A critical vulnerability has been identified in the AIRI AI companion software, which could allow an unauthenticated attacker to inject and execute malicious code. Successful exploitation of this flaw could lead to complete system compromise, data theft, and unauthorized actions performed on behalf of legitimate users. Due to the high severity score, immediate patching is required to prevent potential compromise of sensitive information and application infrastructure.

The vulnerability exists within the MarkdownRenderer.vue component, which is responsible for processing and displaying Markdown content. The component fails to properly sanitize user-supplied input before rendering it in a user's browser. An attacker can craft malicious Markdown text containing a Cross-Site Scripting (XSS) payload (e.g., JavaScript code). When a victim views this malicious content, the script executes in their browser, allowing the attacker to steal session cookies, impersonate the user, exfiltrate data, or redirect them to malicious websites.

This vulnerability is rated as critical severity with a CVSS score of 9.6, posing a significant risk to the organization. Exploitation could result in the compromise of user accounts and the exfiltration of sensitive data processed by the AI companion. An attacker could gain full control over a user's session, leading to unauthorized access to proprietary information, reputational damage, and a loss of customer trust. Given that AIRI is a self-hosted solution, a successful attack could also serve as a pivot point for further intrusions into the internal network.

Immediate Action: Immediately apply the security patch provided by the vendor by updating all instances of AIRI to the latest version. Prioritize patching for internet-facing systems. After patching, review access and application logs for any signs of compromise or unusual activity preceding the update.

Proactive Monitoring: Implement enhanced monitoring of application logs, specifically looking for suspicious user-submitted content containing HTML tags like <script>, <iframe>, or JavaScript event handlers (e.g., onerror, onload). Monitor for unusual outbound network traffic from the application server that could indicate data exfiltration. Utilize security information and event management (SIEM) systems to create alerts for patterns consistent with XSS attacks.

Compensating Controls: If immediate patching is not feasible, implement a Web Application Firewall (WAF) with rulesets designed to detect and block common XSS attack vectors. Additionally, review and enforce a strict Content Security Policy (CSP) on the web server to restrict the execution of inline scripts and limit the domains from which resources can be loaded, thereby mitigating the impact of a potential XSS injection.
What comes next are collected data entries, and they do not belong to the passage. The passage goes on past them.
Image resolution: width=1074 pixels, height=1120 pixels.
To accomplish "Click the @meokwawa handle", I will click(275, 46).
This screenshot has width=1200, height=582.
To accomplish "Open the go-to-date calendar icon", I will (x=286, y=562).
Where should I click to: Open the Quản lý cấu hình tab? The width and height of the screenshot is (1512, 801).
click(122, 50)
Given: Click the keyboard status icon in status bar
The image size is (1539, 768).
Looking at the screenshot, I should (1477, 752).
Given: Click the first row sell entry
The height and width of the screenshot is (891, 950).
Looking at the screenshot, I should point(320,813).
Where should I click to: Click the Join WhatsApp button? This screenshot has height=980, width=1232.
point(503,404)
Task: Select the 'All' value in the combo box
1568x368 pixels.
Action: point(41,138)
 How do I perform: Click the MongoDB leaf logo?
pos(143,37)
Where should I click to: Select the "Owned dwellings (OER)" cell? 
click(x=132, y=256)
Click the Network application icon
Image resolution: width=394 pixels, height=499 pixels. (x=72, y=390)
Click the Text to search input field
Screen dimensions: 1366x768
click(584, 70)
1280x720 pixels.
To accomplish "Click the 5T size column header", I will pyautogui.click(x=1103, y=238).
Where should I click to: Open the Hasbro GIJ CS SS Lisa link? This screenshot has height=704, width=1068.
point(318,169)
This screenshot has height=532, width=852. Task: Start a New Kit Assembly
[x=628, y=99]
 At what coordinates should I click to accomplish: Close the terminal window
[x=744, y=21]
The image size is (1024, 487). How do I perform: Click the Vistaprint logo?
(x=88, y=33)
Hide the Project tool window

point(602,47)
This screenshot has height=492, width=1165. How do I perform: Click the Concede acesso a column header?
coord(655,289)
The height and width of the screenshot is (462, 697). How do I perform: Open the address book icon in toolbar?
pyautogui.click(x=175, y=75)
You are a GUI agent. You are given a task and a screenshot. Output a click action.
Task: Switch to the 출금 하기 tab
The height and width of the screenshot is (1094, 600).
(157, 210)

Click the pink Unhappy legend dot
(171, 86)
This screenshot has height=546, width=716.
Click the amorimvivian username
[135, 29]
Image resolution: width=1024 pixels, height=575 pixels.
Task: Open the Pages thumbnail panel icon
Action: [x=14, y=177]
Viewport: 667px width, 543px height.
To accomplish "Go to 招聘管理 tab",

Public Exploit Available: false

Given the critical CVSS score of 9.6, this vulnerability requires immediate attention. We strongly recommend that all affected AIRI products be patched without delay to prevent potential exploitation. Although this CVE is not currently listed on the CISA Known Exploited Vulnerabilities (KEV) catalog, its high severity makes it a prime target for opportunistic attackers. Organizations should treat this as an urgent threat and prioritize remediation efforts across all environments.